Il conseille aux médecins de rester prudents : "Chaque praticien devra évaluer si les nouveaux tarifs sont compatibles avec sa pratique. Si le budget n’est pas connu au 15 décembre, je recommande de sortir de l’accord avec l’INAMI avant cette date, quitte à se reconventionner le 31 décembre si le budget final est acceptable."

L'autre scénario, moins favorable, est celui où le gouvernement ne parvient pas à adopter un budget à temps. Dans ce cas, les tarifs de 2024 resteront en vigueur pour 2025, sans indexation. "Cela aurait des conséquences graves", prévient le Dr de Toeuf. "Non seulement les économies ne seraient pas réalisées, mais cela aggraverait encore le déficit annoncé pour 2026."

Que faire en cas de blocage ?

Dans ce contexte de stagnation, il encourage les médecins à dénoncer l’accord. "C’est notre seule possibilité pour ajuster les honoraires à la hausse, notamment face à l’augmentation continue des coûts de pratique, que ce soit les salaires du personnel, le matériel ou l'immobilier."

Il propose également une solution plus immédiate : "Au minimum, il faut appliquer l'index auquel nous aurions droit, soit 3,34 %. Cela représente environ 1 euro supplémentaire par consultation, ce qui ne ruinera pas le patient."

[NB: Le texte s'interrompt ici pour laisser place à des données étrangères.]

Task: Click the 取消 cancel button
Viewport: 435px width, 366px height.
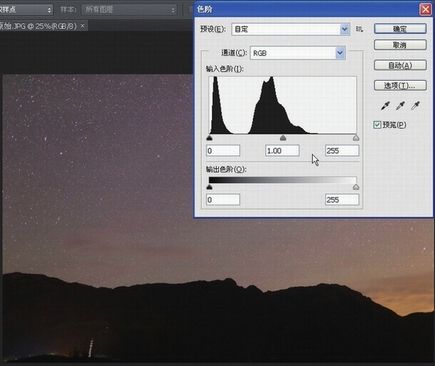Action: tap(400, 45)
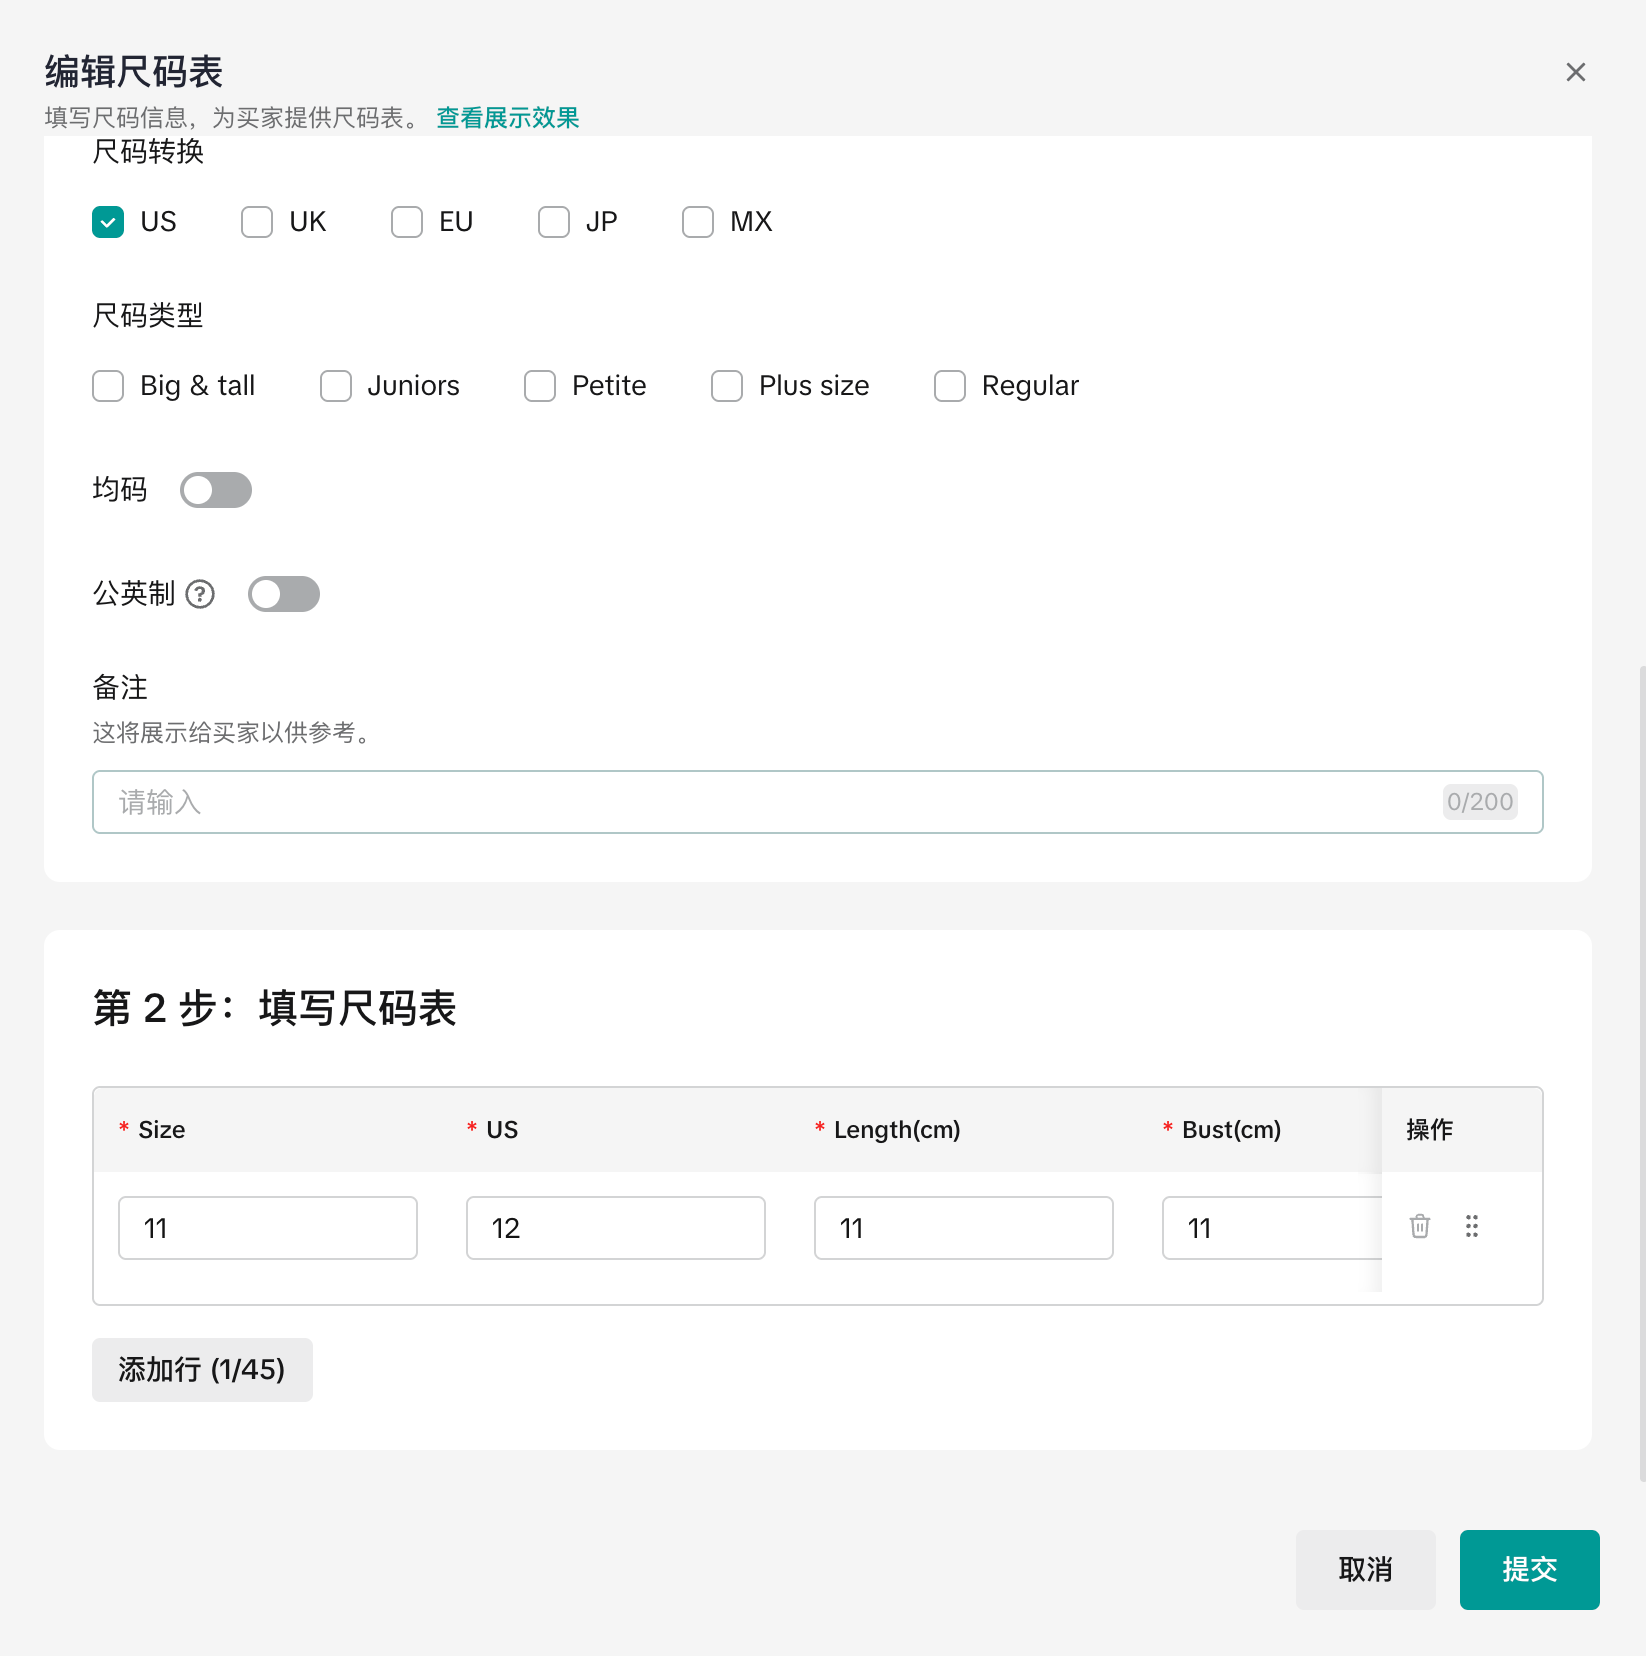Switch on the 公英制 toggle
1646x1656 pixels.
pyautogui.click(x=284, y=594)
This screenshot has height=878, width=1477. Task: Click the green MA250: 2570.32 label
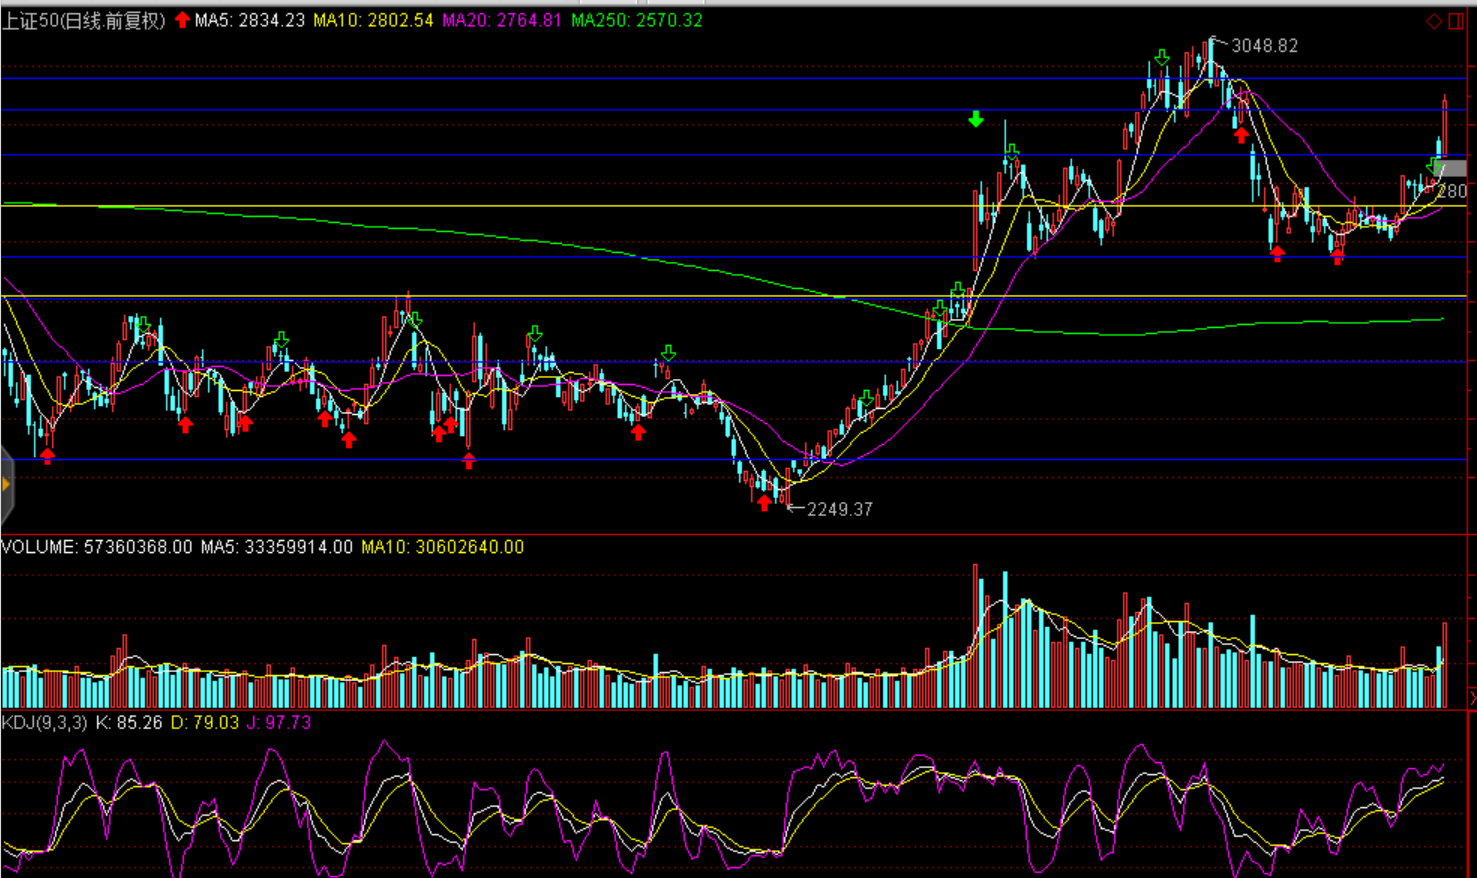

Cependant, il précise que certaines restrictions s’appliquent : "Cette augmentation ne pourra pas être appliquée pour les patients BIM, ni pour certaines prestations de radiologie lourde, telles que les CT, RMN ou PET, réalisées en urgence."

Le Dr de Toeuf conclut avec un appel à la vigilance : "Les syndicats médicaux resteront sur le qui-vive pour dénoncer l'accord à n'importe quel moment, si la situation budgétaire ne permet pas de préserver les intérêts des praticiens."